Outer Space / Technology

A prototype EMPS model developed as the successor to devices such as the Manned Maneuvering Unit (MMU), the Simplified Aid for Extravehicular Activity Rescue (SAFER), and the Extravehicular Mobility Unit (EMU). Named after Yuri Gagarin, the first human being in outer space. The type piloted by Astronaut Jonathan Ingram in a test space walk in 2013. Unlike the MMU and SAFER's nitrogen gas thrusters, which only allowed for very basic movement, it was instead equipped with miniature rockets. It was developed as an attempt to realize true aerial navigation in space, and not just short-distance movement and position control; accordingly, the unit's gross weight is heavier than its predecessors, and it is considerably larger as well.

After Astronaut Ingram's accident, EMPS development was temporarily suspended and the technology reworked from the ground up.
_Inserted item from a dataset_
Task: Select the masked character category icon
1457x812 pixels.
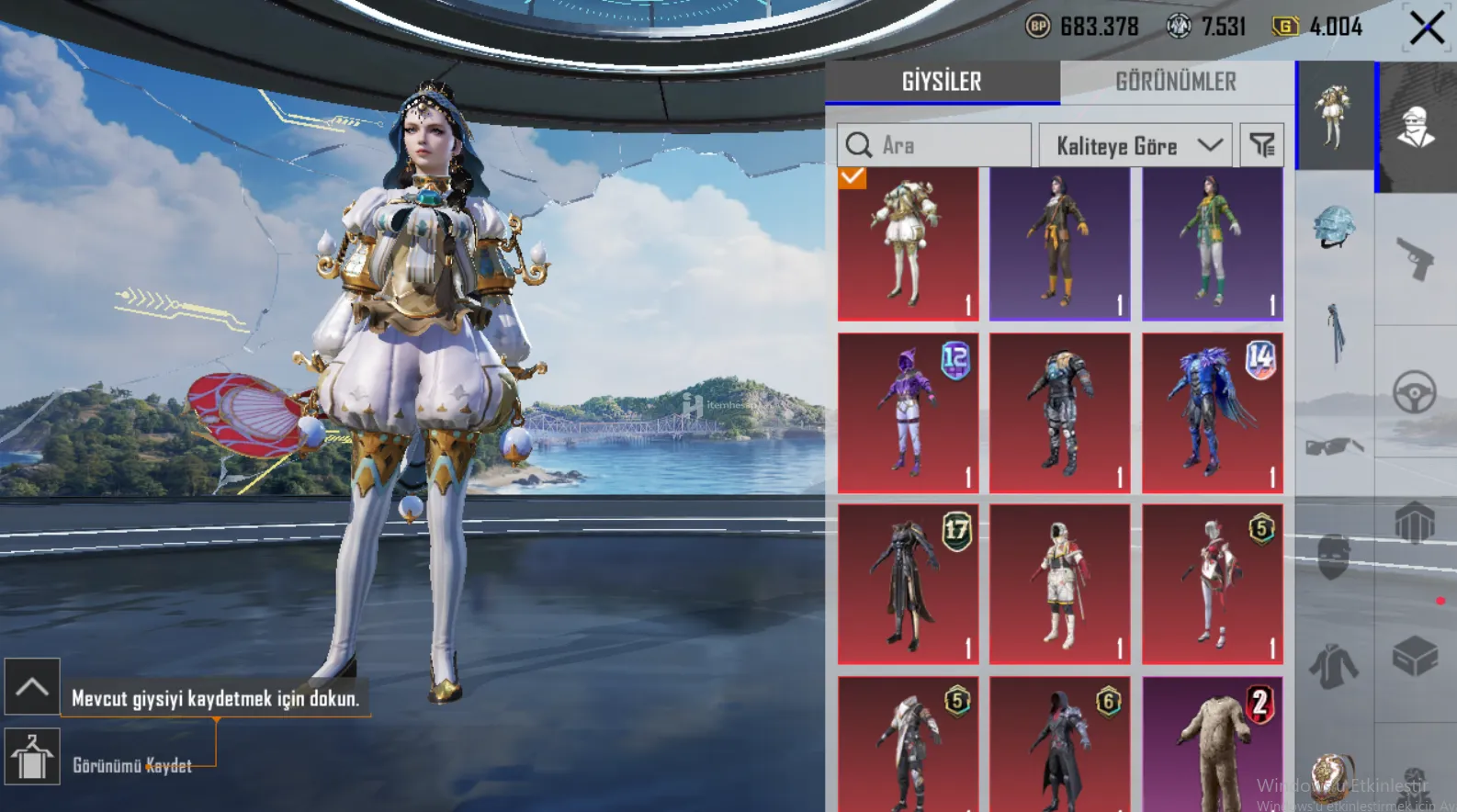Action: pyautogui.click(x=1416, y=127)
Having been designed for mechanical work outside the colony, the Yuri is equipped with various data recording units, but is not outfitted with weapons of any kind; however, it has 4 manipulator arms that provide its operator with basic feedback. Also equipped with emergency food rations and a 3-day energy supply.

Yuri accident
Outer Space / Society

The accident that occurred with the Yuri EMPS prototype in 2013 during a test space walk. This unit was to be used by the Policenauts outside the colony. The unit underwent a malfunction in its vernier rockets, causing it to lose control and disappear out into space. There was a particularly strong solar wind blowing at the time, which resulted in a temporary communications blackout and the delay of the rescue operation.
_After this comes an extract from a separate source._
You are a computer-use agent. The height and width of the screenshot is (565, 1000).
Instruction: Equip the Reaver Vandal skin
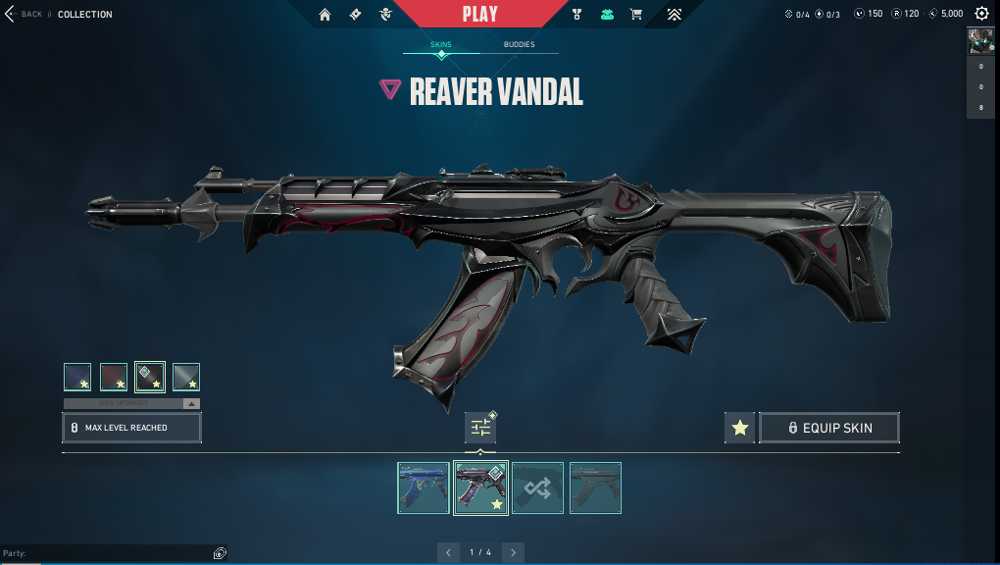[x=829, y=428]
The test was being broadcast live around the world, with the accident dealing a shock greater than that of even the Challenger disaster. This "second space shock" set EMPS development back 5 years. The Yuri was connected to a survival ball, which had a built-in cold sleep module, but because an SOS signal could not be detected, it had been thought that all hope was lost for its test pilot, Astronaut Jonathan Ingram.